Imagine that, twenty years ago, you set out to determine which comic book company would dominate the film industry in the coming decades. On one side you have DC, owner of the three most recognizable and loved characters in comics, who also already boast a few popular and acclaimed TV shows. On the other is Marvel, the upstart younger brother, consistently second in public recognition. The answer would seem obvious, and you would have bet on DC in a heartbeat. You would have been wrong. Check out the most successful superhero movies and you’ll find that Marvel owns eight of the top ten and fourteen of the top twenty. In terms of comic book sales, Marvel produced seven of the ten most-purchased comics of 2015, while DC produced one, a difference undeniably fueled by cinematic success.
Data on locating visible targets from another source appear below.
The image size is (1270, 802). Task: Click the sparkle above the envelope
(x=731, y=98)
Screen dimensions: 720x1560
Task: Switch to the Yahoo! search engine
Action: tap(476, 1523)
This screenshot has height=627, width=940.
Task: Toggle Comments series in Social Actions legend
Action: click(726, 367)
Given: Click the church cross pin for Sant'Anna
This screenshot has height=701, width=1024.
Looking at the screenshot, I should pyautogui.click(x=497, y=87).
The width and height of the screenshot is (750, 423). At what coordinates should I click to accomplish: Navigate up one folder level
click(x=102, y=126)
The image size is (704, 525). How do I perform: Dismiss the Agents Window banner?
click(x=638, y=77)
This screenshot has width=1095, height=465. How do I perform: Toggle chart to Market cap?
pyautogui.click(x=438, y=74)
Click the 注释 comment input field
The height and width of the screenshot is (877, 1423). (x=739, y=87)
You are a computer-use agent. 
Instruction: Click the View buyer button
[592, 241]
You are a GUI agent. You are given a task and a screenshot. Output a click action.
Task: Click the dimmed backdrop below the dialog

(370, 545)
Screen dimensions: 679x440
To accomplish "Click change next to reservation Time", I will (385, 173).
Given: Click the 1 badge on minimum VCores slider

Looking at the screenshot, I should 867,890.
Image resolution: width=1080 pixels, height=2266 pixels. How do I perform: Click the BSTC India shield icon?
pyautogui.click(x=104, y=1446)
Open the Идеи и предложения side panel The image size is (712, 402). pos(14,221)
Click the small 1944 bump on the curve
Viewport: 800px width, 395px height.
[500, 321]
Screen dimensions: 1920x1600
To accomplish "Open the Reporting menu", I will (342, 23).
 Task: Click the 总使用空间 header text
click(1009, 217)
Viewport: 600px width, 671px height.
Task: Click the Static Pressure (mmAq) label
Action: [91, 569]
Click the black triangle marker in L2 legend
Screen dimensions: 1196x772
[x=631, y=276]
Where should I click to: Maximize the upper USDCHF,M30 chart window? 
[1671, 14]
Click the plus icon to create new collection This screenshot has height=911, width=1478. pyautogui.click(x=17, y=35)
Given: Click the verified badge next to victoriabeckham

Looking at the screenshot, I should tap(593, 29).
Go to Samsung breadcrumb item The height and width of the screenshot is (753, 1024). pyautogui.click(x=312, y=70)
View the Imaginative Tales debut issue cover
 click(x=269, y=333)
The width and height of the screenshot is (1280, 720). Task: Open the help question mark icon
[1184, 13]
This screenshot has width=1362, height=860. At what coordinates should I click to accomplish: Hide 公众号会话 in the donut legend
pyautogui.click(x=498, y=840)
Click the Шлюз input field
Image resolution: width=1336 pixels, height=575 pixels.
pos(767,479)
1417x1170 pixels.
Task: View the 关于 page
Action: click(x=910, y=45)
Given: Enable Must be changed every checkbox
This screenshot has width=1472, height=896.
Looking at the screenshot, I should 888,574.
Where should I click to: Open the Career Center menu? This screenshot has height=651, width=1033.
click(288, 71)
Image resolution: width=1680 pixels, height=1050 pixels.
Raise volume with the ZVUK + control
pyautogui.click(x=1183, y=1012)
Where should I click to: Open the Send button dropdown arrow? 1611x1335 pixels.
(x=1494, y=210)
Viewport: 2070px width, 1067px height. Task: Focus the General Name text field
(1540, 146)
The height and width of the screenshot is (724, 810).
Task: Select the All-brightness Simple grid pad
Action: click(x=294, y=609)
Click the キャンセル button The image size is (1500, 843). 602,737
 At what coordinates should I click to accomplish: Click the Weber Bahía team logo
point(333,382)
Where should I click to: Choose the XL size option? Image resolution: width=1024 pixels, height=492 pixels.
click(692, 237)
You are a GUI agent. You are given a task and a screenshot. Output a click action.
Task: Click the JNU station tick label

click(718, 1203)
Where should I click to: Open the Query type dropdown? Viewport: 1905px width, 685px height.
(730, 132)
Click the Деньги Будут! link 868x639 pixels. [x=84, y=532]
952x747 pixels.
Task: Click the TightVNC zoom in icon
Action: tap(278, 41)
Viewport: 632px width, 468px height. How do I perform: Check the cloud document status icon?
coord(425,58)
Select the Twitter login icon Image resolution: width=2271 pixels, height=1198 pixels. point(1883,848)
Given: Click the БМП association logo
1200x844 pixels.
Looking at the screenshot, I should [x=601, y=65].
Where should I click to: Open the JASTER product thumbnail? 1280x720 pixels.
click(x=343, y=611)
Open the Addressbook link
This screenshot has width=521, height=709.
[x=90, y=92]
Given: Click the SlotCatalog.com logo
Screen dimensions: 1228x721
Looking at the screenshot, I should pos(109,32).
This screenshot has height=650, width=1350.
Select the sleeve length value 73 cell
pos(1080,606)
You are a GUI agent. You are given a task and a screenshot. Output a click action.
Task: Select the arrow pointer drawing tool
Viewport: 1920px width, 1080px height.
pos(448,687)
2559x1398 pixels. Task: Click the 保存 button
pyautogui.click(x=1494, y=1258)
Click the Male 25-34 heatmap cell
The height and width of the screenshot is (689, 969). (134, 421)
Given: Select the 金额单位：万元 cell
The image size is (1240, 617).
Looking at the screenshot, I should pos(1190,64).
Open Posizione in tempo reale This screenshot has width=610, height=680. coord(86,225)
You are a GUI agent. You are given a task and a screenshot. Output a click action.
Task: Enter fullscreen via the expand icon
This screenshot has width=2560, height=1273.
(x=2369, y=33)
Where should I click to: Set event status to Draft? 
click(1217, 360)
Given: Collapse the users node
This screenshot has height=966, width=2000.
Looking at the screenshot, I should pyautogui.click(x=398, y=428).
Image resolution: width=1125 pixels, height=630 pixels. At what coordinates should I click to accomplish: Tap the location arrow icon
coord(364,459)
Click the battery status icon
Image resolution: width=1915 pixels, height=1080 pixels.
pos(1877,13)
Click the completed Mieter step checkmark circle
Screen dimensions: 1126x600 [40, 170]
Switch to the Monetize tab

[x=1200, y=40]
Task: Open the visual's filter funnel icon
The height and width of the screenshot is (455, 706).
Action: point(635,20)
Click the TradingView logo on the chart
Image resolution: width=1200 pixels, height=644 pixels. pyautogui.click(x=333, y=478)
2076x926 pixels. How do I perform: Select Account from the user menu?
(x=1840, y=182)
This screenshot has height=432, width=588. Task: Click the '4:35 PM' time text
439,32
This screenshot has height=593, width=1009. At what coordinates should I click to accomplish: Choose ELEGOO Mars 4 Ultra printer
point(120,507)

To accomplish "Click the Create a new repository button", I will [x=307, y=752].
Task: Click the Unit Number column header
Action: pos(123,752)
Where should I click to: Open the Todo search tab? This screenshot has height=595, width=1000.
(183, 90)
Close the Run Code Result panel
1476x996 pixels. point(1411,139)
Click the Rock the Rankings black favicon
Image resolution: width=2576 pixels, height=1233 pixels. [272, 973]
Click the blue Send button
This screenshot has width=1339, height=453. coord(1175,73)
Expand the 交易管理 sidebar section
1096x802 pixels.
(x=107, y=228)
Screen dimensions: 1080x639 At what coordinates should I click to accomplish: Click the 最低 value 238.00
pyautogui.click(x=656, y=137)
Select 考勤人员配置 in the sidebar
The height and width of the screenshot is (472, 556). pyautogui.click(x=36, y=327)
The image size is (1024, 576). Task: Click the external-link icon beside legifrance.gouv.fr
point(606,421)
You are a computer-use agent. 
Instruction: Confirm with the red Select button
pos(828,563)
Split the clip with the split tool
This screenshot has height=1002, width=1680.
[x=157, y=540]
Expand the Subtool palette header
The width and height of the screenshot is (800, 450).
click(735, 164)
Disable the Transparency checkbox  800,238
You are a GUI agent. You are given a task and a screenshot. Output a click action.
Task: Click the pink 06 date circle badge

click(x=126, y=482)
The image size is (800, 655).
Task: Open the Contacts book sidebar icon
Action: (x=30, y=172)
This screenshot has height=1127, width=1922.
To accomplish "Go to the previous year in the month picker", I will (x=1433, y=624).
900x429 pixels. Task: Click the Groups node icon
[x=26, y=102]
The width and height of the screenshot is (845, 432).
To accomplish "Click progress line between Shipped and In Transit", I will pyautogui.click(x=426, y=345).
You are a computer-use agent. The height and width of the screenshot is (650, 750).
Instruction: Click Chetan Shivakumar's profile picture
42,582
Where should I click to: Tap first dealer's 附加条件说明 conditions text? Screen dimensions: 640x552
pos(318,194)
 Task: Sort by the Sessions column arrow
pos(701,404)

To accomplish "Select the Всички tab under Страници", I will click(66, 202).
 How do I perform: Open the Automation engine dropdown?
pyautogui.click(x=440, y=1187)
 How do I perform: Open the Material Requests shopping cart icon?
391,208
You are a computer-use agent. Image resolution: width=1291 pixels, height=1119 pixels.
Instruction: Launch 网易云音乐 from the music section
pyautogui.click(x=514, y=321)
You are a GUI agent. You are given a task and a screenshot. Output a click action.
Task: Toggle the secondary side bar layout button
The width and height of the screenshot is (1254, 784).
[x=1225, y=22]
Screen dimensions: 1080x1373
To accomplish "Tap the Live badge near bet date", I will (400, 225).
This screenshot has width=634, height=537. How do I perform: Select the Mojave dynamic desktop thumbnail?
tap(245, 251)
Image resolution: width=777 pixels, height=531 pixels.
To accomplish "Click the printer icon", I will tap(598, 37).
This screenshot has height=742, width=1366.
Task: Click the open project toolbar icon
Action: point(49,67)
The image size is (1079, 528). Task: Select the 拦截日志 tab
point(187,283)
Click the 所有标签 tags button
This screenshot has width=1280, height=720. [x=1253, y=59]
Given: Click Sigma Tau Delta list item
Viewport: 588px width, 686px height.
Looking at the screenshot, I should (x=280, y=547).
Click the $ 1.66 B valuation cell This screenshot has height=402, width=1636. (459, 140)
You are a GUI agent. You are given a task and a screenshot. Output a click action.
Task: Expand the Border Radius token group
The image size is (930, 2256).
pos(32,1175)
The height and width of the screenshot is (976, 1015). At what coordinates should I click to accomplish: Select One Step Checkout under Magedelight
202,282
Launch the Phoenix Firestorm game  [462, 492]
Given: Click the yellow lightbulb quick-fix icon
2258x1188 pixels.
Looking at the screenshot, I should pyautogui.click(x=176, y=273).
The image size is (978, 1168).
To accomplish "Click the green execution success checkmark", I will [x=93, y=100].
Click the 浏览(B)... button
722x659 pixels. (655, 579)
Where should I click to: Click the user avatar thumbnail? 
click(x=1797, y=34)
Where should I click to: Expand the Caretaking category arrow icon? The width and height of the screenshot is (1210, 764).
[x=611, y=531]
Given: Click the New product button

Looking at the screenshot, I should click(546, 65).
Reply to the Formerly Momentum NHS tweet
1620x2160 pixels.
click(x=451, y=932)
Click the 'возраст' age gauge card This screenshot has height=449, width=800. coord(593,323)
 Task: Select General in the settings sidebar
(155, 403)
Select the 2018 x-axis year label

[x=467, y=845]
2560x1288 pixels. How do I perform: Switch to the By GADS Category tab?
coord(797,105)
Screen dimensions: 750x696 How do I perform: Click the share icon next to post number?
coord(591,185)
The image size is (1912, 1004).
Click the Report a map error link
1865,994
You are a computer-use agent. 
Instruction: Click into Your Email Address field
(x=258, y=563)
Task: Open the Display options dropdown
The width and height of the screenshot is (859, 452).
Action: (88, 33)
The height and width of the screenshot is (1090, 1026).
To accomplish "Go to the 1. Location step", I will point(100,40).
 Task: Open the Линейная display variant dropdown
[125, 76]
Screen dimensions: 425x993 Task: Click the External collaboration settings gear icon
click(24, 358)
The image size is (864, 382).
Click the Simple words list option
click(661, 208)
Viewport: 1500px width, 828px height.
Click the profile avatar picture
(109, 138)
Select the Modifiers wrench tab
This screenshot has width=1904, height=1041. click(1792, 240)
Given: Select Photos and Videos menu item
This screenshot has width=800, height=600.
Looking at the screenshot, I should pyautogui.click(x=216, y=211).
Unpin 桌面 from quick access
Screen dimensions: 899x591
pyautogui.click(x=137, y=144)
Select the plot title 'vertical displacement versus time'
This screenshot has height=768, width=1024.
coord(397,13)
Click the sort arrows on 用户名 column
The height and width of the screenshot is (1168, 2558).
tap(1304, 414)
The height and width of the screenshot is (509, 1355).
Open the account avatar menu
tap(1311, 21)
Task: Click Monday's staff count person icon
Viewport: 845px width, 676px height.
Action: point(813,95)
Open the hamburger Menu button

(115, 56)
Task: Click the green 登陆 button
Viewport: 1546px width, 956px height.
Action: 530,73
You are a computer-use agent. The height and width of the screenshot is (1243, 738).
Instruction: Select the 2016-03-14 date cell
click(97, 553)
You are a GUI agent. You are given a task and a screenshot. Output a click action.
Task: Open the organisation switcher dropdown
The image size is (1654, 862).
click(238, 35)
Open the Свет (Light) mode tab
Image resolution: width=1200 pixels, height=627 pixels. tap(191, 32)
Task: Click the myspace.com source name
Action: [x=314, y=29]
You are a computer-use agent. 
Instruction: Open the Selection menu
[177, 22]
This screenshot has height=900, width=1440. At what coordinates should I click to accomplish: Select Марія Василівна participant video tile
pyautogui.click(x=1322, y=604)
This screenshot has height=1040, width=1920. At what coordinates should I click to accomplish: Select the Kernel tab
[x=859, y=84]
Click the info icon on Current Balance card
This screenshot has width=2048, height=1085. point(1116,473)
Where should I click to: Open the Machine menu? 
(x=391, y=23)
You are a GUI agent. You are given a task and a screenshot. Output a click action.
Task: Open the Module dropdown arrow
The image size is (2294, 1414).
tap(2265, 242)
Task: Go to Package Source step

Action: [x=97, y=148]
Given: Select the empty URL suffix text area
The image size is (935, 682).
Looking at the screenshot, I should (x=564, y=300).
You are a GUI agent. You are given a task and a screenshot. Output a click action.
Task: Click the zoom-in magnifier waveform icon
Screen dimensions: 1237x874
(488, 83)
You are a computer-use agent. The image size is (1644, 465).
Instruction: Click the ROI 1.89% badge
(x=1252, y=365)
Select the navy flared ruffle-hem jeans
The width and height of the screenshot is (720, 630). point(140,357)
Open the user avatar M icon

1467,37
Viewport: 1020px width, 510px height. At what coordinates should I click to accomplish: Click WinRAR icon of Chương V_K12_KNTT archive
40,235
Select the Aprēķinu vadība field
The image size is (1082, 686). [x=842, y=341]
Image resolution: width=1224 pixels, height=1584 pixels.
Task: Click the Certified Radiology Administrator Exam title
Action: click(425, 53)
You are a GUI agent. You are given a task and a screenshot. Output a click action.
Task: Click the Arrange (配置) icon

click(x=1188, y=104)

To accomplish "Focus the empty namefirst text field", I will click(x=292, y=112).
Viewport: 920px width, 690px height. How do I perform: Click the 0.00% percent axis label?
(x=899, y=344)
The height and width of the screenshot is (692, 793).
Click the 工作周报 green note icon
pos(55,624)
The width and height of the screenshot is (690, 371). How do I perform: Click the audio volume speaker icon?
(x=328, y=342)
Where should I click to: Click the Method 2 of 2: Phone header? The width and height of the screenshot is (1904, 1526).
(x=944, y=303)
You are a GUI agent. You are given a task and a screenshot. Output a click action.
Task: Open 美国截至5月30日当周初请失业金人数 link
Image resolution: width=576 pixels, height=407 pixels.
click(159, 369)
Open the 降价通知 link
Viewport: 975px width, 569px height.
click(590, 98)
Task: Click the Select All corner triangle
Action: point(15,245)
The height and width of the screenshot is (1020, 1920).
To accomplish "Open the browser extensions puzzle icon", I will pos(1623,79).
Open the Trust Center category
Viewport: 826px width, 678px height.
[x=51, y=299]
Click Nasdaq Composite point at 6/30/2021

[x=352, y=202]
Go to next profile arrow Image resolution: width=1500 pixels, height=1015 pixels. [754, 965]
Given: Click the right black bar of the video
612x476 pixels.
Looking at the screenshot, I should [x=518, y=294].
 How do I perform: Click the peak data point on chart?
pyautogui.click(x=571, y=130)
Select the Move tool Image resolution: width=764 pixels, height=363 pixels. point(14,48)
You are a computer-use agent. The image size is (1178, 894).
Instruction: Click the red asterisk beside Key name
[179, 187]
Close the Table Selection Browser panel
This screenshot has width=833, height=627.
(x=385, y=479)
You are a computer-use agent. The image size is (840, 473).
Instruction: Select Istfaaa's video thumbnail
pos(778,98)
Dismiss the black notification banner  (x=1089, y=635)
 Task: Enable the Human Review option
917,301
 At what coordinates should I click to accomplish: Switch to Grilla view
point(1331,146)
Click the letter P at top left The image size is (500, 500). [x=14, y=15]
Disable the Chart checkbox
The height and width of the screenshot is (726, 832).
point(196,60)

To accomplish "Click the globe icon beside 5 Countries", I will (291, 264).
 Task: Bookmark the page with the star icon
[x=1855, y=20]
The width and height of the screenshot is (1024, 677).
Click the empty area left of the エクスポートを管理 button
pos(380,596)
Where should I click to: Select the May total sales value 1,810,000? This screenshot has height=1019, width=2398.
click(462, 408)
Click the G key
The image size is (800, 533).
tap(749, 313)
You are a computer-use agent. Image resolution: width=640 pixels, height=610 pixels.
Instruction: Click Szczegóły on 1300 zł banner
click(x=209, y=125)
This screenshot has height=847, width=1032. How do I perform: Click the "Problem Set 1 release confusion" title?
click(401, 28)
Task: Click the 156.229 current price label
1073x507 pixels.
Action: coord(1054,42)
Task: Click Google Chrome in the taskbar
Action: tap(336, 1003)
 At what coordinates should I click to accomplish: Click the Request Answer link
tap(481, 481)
So why is Marvel winning?
Perhaps one of the reasons is simply that DC characters are less interesting. The two DC movies that cracked the top ten superhero films? “The Dark Knight” and “The Dark Knight Rises,” a pair of Batman films. Notably missing from the top ten? Superman, whose marquee movie “Man of Steel” came in at fourteenth. There’s something telling in this. Batman, with his tortured backstory, clear emotional complexity, and colorful villains, is a character who’s inherently interesting at first glance. Superman, the invincible and truly (some would say boringly) good son of krypton, is a character with whom we need to interact with for far longer than a three-hour movie to really understand his complexity. Marvel characters, one could argue, are simply quirkier and a bit more immediately interesting than their DC counterparts.
However, I think this would be an overly simplistic argument. After all, it's absurd to say that the studio that produced characters like The Joker and rich societies like that of the Green Lantern Corps can’t create interesting things. However, Marvel seems to be far more willing to reach deep into into their wheelhouse of characters to head up their major films than DC is. Think of the movies put our by DC comics in the recent past. Excluding “Suicide Squad,” the vast majority of the films focus on the “big names” of DC, Batman and Superman, with the future of the company looking toward the company’s most well-recognized team, the Justice League. In contrast, the main characters in Marvel’s recently released movies run the gamut from the surprisingly epic Ant-Man to the obscure but absolutely hilarious Deadpool. Marvel reaches deep into their store of heroes to make their movies, and their use of characters audiences are unfamiliar with keep those audiences constantly interested in new discoveries.
I think these two explanations are each only one part of the real reason Marvel is smashing DC, at least in film. Batman and Superman have both been done before, and done so many times that it’s hard to make a movie about them that’s truly new and interesting. Marvel, however, is incredibly willing to explore a huge diversity of characters for their blockbuster films, which keeps their film productions feeling fresh and new. DC focuses too much on their big three, to the point that those three actually bore us despite their massive potential. Marvel can see that potential in all their characters, and it's this vision that lets them dominate the comics world.